No, I don’t want to be popular/famous/whatever like Dooce/whoever’s name you want to put in this spot. Sure the income would be nice but the hate mail wouldn’t. The hate blogs wouldn’t. The threats wouldn’t. The scrutiny wouldn’t. The having people wanting to be your friend just because you are famous wouldn’t. The people thinking that they are destined to be your BFF because they see a tiny portion of your life wouldn’t. No, I’m not jealous of the popular bloggers one bit. I don’t hate them. I have a great deal of respect for them but I don’t want to be them. I won’t put them on a pedestal nor will I treat them with contempt.
Yes, I do make money online. No, it’s not enough to live on. And, no it’s not directly through this site. And yes, you bet your ass I consider myself fortunate for the money I do make. But I work for it too. I have deadlines to meet and if I don’t do the work I don’t get paid. It’s work that same as my day job is. Or rather what my day job will be when I’m back to working. In case you’ve never been here before, I’m not working right now and it’s not because I’m rolling in online dough. My personal circumstances changed and I quit my job and relocated to a new city (so yeah, being out of work right now my student loan lenders really like my online money). I can make a damn good living in my industry and when I’m working and my online income pales in comparison.
I occasionally get books for free from publishers/marketing/PR folks but I don’t do them in exchange for money nor do I promise them a good review. I’ve only once been offered something other than books to review and I declined (it was poorly pitched).
No one is handing me money just for being here. No one is paying me money to write this. I don’t run ads (I have considered it – I might someday after I switch servers). I blog in three places. I write here for many reasons but mostly I write for myself. I write here for many reasons but mostly for myself. I write here and partcipate in this community for many reasons but mostly for myself.

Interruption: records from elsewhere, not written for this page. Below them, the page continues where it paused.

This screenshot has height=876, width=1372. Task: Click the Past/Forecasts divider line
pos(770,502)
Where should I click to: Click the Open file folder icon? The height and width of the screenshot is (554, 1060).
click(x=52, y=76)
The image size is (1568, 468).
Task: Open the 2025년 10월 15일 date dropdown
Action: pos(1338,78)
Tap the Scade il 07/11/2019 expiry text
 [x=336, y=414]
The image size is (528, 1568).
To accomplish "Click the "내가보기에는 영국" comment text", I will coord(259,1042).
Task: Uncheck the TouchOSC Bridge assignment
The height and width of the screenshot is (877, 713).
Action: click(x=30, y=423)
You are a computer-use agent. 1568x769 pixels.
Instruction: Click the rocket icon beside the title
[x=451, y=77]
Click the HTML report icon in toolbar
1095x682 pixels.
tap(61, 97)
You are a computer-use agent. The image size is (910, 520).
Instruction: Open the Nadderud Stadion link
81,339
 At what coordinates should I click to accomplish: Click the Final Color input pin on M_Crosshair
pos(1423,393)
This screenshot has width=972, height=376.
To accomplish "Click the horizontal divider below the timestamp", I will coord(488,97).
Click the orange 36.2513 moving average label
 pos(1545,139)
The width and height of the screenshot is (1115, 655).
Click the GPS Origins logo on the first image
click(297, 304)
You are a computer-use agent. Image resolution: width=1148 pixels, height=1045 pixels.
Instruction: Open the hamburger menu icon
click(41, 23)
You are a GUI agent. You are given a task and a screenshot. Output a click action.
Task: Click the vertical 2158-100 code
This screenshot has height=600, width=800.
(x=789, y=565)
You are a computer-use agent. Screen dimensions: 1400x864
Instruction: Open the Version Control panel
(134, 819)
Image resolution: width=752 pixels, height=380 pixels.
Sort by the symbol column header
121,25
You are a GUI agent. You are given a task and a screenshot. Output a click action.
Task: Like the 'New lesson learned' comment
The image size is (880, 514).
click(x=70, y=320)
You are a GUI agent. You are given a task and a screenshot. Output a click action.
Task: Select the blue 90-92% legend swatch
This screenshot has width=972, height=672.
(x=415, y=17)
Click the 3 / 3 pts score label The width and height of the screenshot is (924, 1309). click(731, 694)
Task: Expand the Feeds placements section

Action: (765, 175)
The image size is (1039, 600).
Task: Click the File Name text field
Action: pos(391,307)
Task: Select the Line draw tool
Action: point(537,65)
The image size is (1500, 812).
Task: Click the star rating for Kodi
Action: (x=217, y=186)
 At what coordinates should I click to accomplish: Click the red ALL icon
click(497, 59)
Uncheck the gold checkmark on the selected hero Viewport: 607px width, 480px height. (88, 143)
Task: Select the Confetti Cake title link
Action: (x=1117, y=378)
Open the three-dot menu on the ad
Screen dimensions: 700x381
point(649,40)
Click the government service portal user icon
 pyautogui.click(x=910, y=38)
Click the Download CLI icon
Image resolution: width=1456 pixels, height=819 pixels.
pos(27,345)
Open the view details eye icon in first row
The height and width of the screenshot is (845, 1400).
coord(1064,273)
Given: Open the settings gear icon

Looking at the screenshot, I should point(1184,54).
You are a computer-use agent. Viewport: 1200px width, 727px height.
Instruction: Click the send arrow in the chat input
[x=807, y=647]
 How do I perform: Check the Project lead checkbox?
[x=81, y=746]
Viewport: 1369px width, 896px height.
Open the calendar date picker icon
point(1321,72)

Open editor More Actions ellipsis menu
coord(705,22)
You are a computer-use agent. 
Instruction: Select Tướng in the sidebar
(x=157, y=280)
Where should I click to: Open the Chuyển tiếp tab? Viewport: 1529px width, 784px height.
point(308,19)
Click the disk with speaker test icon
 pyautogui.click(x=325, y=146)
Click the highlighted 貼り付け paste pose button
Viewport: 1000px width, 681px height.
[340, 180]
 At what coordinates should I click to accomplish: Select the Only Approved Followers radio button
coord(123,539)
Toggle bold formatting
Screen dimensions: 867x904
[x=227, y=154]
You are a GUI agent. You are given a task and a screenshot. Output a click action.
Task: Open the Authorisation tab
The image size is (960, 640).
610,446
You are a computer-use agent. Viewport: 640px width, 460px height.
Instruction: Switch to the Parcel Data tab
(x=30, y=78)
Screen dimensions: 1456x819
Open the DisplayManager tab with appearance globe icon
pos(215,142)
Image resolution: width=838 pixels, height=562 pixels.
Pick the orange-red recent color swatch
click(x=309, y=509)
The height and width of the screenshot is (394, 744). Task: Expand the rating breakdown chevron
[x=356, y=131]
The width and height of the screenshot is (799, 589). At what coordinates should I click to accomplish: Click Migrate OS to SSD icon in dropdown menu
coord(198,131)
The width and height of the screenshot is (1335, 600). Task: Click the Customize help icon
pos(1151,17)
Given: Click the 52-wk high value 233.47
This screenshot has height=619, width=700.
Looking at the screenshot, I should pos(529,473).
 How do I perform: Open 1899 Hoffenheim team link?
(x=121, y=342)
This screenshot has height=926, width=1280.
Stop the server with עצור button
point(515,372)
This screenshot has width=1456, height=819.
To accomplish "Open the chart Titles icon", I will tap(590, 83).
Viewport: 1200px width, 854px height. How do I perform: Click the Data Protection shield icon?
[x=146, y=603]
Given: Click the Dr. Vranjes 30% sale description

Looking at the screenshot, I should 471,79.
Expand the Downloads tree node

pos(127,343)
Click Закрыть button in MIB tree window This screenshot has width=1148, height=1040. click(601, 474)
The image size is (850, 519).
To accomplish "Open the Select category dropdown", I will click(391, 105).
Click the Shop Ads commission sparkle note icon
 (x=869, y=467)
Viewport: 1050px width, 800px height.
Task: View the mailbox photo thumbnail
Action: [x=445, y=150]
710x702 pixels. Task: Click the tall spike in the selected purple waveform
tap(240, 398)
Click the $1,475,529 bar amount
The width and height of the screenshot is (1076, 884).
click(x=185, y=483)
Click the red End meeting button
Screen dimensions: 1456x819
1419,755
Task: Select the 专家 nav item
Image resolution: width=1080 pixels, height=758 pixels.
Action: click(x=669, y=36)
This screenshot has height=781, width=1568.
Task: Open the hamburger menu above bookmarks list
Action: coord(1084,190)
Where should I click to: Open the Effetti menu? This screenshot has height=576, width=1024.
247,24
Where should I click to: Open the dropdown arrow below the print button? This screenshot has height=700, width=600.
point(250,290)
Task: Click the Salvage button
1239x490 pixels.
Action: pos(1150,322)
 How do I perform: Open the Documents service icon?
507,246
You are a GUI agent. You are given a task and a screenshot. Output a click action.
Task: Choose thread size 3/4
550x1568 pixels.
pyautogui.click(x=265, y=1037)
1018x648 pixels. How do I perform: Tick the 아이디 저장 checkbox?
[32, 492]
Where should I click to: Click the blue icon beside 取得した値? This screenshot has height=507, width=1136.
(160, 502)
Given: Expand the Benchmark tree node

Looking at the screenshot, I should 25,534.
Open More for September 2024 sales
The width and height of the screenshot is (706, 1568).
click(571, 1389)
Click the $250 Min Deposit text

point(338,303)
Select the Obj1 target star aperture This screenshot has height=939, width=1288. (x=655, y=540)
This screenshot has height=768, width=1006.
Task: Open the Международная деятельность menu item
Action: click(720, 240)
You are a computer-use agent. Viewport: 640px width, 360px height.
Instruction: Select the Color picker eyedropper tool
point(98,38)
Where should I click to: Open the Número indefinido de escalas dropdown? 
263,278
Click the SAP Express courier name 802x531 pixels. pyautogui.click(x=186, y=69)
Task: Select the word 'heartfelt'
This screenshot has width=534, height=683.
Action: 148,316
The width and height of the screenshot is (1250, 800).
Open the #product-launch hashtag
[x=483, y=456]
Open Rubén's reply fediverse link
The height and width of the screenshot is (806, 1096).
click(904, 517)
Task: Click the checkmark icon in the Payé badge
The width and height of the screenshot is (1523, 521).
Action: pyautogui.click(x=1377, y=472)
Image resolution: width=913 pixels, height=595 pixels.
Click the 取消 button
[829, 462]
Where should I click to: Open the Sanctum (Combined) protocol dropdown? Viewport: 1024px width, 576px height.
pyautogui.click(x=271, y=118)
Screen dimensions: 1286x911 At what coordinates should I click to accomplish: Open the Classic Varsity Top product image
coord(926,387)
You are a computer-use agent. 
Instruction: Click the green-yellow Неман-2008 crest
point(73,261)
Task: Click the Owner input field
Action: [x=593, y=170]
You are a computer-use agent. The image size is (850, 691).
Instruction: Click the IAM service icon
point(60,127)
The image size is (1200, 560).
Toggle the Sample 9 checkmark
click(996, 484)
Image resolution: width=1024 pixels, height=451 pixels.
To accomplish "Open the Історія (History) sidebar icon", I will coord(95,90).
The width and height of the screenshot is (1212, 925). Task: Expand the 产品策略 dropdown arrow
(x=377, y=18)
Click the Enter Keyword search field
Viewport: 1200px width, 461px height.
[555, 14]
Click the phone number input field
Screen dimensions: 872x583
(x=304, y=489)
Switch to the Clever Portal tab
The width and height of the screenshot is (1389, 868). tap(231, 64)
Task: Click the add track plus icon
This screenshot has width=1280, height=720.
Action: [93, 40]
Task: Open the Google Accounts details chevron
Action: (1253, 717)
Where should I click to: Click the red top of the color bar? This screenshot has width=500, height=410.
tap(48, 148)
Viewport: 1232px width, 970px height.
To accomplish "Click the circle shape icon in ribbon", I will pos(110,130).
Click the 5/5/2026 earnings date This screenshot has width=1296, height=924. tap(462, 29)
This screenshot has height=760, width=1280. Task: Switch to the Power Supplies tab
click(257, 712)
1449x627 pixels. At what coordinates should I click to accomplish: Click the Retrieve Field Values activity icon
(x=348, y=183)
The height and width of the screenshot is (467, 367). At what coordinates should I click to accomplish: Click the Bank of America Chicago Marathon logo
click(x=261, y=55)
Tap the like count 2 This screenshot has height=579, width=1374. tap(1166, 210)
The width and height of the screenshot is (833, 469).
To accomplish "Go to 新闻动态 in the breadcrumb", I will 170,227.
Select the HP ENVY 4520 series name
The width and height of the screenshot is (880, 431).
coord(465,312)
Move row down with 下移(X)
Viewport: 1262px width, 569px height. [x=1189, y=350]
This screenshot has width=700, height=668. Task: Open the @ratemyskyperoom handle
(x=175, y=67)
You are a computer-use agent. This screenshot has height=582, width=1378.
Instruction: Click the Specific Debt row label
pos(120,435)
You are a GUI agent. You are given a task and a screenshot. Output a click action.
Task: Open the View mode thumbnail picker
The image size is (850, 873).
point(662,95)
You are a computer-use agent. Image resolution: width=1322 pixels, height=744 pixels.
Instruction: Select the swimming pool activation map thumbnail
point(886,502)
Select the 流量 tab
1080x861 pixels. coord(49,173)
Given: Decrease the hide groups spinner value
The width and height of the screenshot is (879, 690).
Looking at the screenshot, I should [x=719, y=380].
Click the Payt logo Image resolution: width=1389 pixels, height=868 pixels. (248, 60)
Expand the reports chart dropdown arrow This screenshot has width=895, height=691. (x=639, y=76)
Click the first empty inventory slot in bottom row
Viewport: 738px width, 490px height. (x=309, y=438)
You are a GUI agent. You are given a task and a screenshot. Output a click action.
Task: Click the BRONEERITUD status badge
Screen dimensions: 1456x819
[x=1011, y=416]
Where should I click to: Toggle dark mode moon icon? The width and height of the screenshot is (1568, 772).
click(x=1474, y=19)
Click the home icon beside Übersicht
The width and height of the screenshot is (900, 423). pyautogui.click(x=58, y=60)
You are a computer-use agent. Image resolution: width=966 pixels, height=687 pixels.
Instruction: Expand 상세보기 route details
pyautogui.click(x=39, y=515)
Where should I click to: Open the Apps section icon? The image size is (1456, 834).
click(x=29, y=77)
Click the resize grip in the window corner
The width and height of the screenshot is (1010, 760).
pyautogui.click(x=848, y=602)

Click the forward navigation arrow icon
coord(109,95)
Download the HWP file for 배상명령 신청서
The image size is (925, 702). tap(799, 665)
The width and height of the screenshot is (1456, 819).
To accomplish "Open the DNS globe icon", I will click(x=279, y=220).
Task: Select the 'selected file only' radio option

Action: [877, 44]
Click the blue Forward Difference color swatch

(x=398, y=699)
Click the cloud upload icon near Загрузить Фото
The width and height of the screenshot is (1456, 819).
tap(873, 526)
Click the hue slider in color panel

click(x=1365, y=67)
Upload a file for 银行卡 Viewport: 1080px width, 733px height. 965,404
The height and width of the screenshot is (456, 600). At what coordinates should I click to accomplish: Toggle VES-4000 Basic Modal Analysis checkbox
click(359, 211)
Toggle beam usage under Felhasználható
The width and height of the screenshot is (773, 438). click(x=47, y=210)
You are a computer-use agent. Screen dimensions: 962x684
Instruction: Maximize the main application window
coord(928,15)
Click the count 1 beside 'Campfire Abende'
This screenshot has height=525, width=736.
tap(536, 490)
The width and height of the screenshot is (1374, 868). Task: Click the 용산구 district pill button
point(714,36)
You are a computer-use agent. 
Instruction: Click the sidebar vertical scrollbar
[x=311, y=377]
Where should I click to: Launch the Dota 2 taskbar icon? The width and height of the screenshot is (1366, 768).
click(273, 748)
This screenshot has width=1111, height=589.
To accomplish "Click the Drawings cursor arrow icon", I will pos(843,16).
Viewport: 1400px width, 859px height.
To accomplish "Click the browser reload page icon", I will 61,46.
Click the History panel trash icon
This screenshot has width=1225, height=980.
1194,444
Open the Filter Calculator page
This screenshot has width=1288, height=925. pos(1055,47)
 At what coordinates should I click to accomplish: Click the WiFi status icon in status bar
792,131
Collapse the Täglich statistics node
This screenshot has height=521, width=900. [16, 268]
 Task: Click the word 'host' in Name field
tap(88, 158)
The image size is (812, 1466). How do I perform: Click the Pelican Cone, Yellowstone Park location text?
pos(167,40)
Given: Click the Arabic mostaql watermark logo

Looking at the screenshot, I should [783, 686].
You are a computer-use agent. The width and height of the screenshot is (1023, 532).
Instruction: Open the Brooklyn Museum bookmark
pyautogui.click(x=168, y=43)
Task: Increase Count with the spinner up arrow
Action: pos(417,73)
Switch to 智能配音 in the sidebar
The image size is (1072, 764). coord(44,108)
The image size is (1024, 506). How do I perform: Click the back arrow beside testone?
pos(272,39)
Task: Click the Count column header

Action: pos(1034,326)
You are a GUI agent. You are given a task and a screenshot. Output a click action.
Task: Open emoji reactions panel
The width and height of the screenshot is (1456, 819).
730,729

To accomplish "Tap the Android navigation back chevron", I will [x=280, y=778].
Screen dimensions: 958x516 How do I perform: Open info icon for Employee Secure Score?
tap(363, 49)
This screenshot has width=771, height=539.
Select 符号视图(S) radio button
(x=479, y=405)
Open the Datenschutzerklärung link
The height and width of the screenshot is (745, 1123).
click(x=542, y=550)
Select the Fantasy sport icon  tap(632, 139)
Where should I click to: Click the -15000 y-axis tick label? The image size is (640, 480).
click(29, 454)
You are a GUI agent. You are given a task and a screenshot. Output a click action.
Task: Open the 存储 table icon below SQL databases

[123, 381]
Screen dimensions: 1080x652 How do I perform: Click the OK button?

Yes I have writing envy sometimes. There are bloggers who are able to communicate and write in ways that I can only dream of and work towards. They push me to be a better writer and better blogger but not because I want to be them or be like them. I don’t want to imitate them. They push me to be a better version of myself – a more open, articulate, and sincere form of myself. The most that I hope for is that someone responds to my writing and my voice.
I think that when we get jealous of people we focus on what or who we’re not instead of what or who we are. In a blog people respond to what you write, how you write and mostly who you are. Jealousy only diminishes that. Somedays I wish someone would explain to me why anyone would want to be anyone but who they are but even if they did I don’t think I’d ever understand it.